> [Set exercise 1]:
Answer these questions using the Envision tutorial:
(a) What is a variable with no "item" affinity called?
(b) Which operator is the scalar assignment operator?
(c) Which letter should start the names of variables that contain scalar values?
> [Set exercise 2]: Sum up the Envision tutorial in two sentences.
> [Set exercise 3]: From the Envision tutorial, write out the passage starting at "O.Brand = Brand" and ending at "dashboard illustrated below.", switching "dashboard" to "report".

> [Document text]:
>>>

VolumeSold = sum(O.NetAmount)
UnitSold = median(O.Quantity)
show table "Top sellers" a3f4 tomato with
  Name
  VolumeSold as "Sold" unit:"$"
  UnitSold as "Median" 
  order by VolumeSold desc

avgRet := avg(distinct(O.Date) by O.Client)
avgQty := avg(sum(O.Quantity) by [O.Client, O.Date])
show table "Average client returns" a5c5 with
  round(avgRet)
show table "Average backet quantity" d5f5 with
  avgQty

O.Brand = Brand
show table "Top Suppliers" a6f7 tomato with 
  Supplier
  distinct(Category) as "Categories"
  sum(O.NetAmount) as "Sold" unit:"$"
  mode(O.Brand) if (O.Brand != "Fellowes") as "Most frequent brand sold" 
  group by Supplier
  order by sum(O.NetAmount) desc
We suggest to begin by copy-pasting this script into your Lokad account, and running it once in order to observe the resulting dashboard. If everything works, you should see the dashboard illustrated below.

Image

Scalars for single-value aggregations

A variable that has no “item” affinity in Envision is referred to as a scalar variable (the variable is not attached to any particular line of the Items table). With the Excel analogy in mind, Envision variables are akin to Excel columns by default: these variables are vectors and they hold many values at once (one value per item actually). However, it is also possible to have variables that behave like a single Excel cell, and that only hold a single value: these are the scalar variables. The script above illustrates how two scalar variables can be computed; the relevant lines are copied below for the sake of clarity.
totalPurchased := sum(PO.NetAmount)
totalSold := sum(O.NetAmount) when date >= obegin
show table "Total purchased" a2c2 with 
  totalPurchased unit:"$"
show table "Sold over 1 year" d2f2 with
  totalSold unit:"$"
Several aspects can be highlighted in these few lines of code. First, the two assignments on lines 1 and 2 are carried out using :=, the scalar assignment operator. When the operator := is used instead of the plain assignment operator =, this means that the aggregation should result in a single value that is independent of the items. Second, the variables totalPurchased and tableSold begin with lowercased names. While variable names are not case-sensitive in Envision, the spelling of these two variables is not an accident in this case. As a coding practice, we recommend to lowercase the first letter of the variables that contain scalar values. In contrast, the names of the tables and the names of the columns should start with an uppercase letter. Following these guidelines will make your script more readable and easier to debug. Third, the scalar aggregation takes place by default within the show table statement if the table has only a single column. For example, lines 1 and 3-4 could be combined into a single show table statement illustrated just below.
show table "Total purchased" a2c2 with
  sum(PO.NetAmount) unit:"$"

<<<

Word and element locating records
>>>

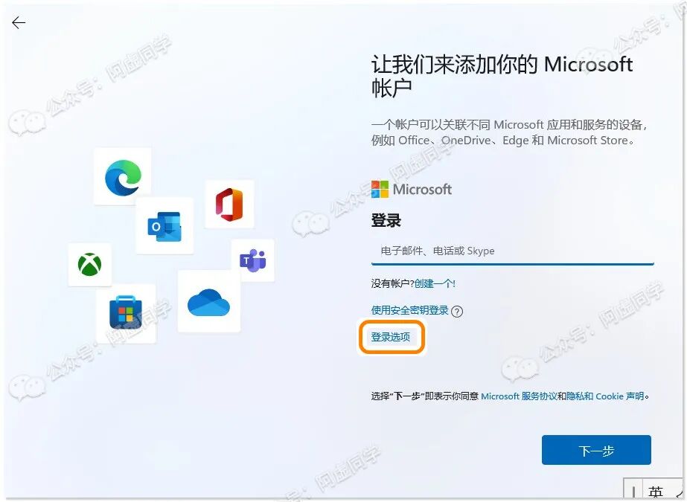Click the Microsoft Teams icon tile
This screenshot has height=502, width=687.
(253, 260)
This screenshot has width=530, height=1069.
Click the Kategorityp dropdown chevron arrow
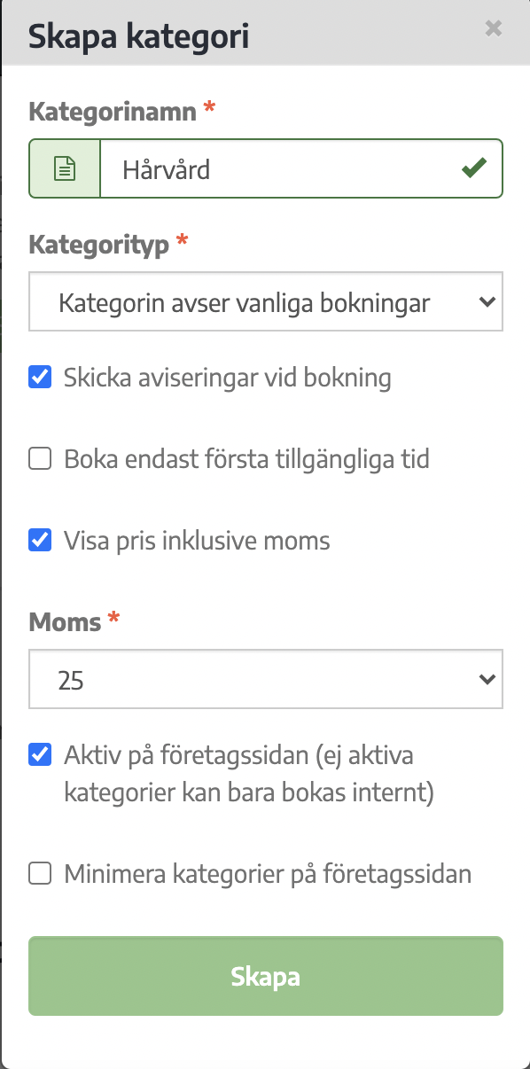[487, 302]
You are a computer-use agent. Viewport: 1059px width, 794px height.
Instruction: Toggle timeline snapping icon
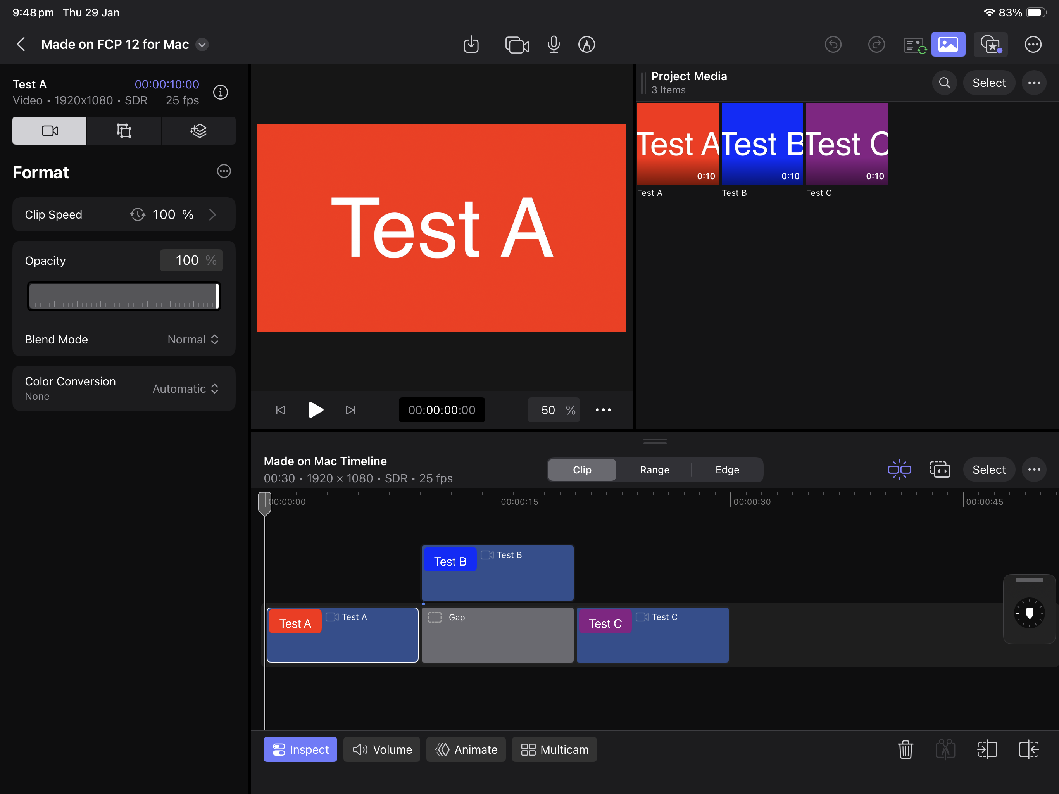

<<<

> [Written reply 1]:
(a) A scalar variable.
(b) :=
(c) A lowercase letter.

> [Written reply 2]: In Envision, variables act like Excel columns by default, holding one value per item, while a scalar variable has no item affinity and holds a single value. Scalars are assigned with the := operator and should have names starting with a lowercase letter, and a show table statement with only one column performs the scalar aggregation by default.

> [Written reply 3]:
O.Brand = Brand
show table "Top Suppliers" a6f7 tomato with 
  Supplier
  distinct(Category) as "Categories"
  sum(O.NetAmount) as "Sold" unit:"$"
  mode(O.Brand) if (O.Brand != "Fellowes") as "Most frequent brand sold" 
  group by Supplier
  order by sum(O.NetAmount) desc
We suggest to begin by copy-pasting this script into your Lokad account, and running it once in order to observe the resulting report. If everything works, you should see the report illustrated below.